Our systematic review raises important questions regarding the cardiovascular safety of long-term use of gabapentin and pregabalin, when used in people more than 50 years of age, with high baseline cardiovascular risk. These drugs should be used with caution in people with multiple risk factors for cardiovascular disease and may be avoided in people with established cardiovascular disease. There remains an urgent need for dedicated cardiovascular safety RCTs on gabapentinoid-based therapies in people with diabetic neuropathy and other types of neuropathies. Also, the risk of cardiovascular events with the use of gabapentinoids needs to be specifically evaluated in people with a low baseline risk of cardiovascular events. Till then, safer alternatives like SSRIs, SNRIs, TCAs, or opioid analgesics may be considered for managing neuropathic pain in people with high baseline cardiovascular risk.

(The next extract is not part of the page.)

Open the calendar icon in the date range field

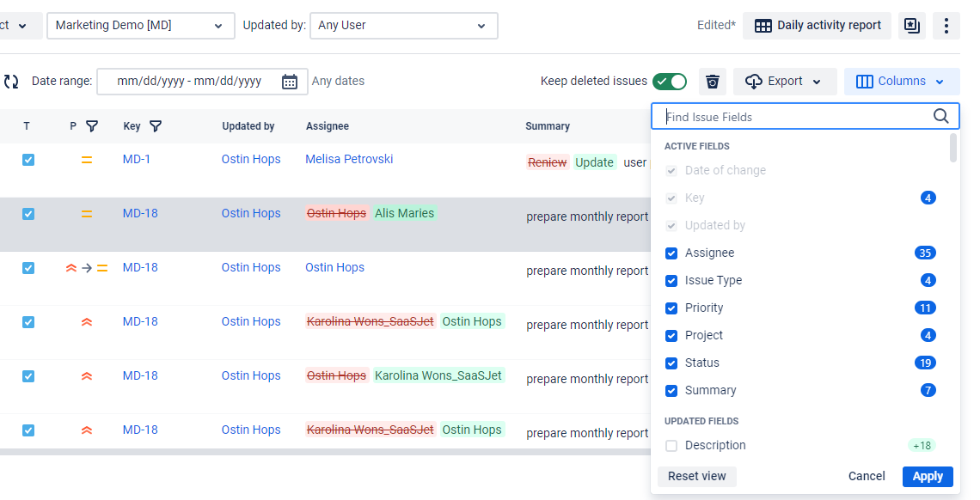pos(290,81)
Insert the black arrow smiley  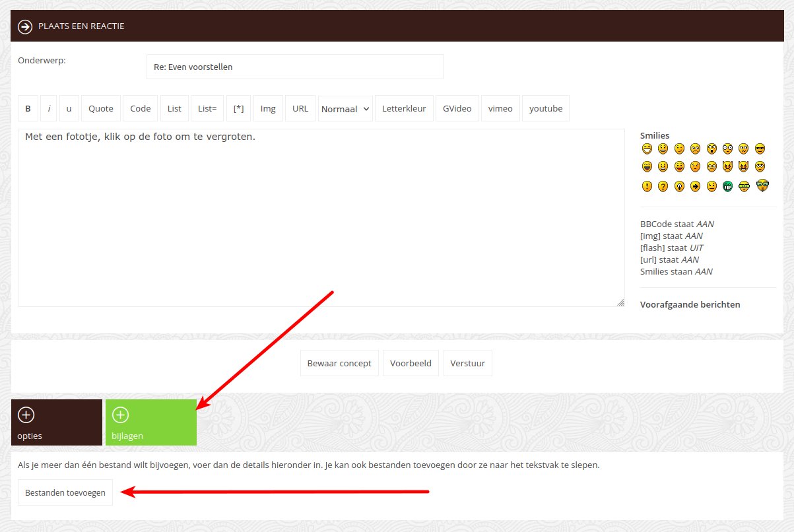[x=695, y=186]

There are several limitations of this systematic review. No RCTs were available for analysis. All included investigations were real-world cohort studies. Hence, gabapentin and pregabalin were used at the approved doses for clinical use. The exact dose used in each patient was not available for analysis. The current analysis is based on data obtained from a few ethnic groups and countries (USA, Hungary and Spain), and hence needs to be replicated in different populations across the globe. The presence of data heterogeneity also limits some of the observations of this study. The strength of this systematic review is the large number of patients analysed from diverse aetiologies of neuropathic pain or fibromyalgia. All analysed cohort studies were of high quality.
To conclude, it may be said that the use of gabapentin and pregabalin in people with a high baseline risk of cardiovascular events was associated with increased risks of thrombotic events as early as three months of use, with increased risk of cardiovascular events on prolonged use of more than a year duration.
Financial support & sponsorship
None.
Conflicts of Interest
None.
Use of Artificial Intelligence (AI)-Assisted Technology for manuscript preparation
The authors confirm that there was no use of AI-assisted technology for assisting in the writing of the manuscript and no images were manipulated using AI.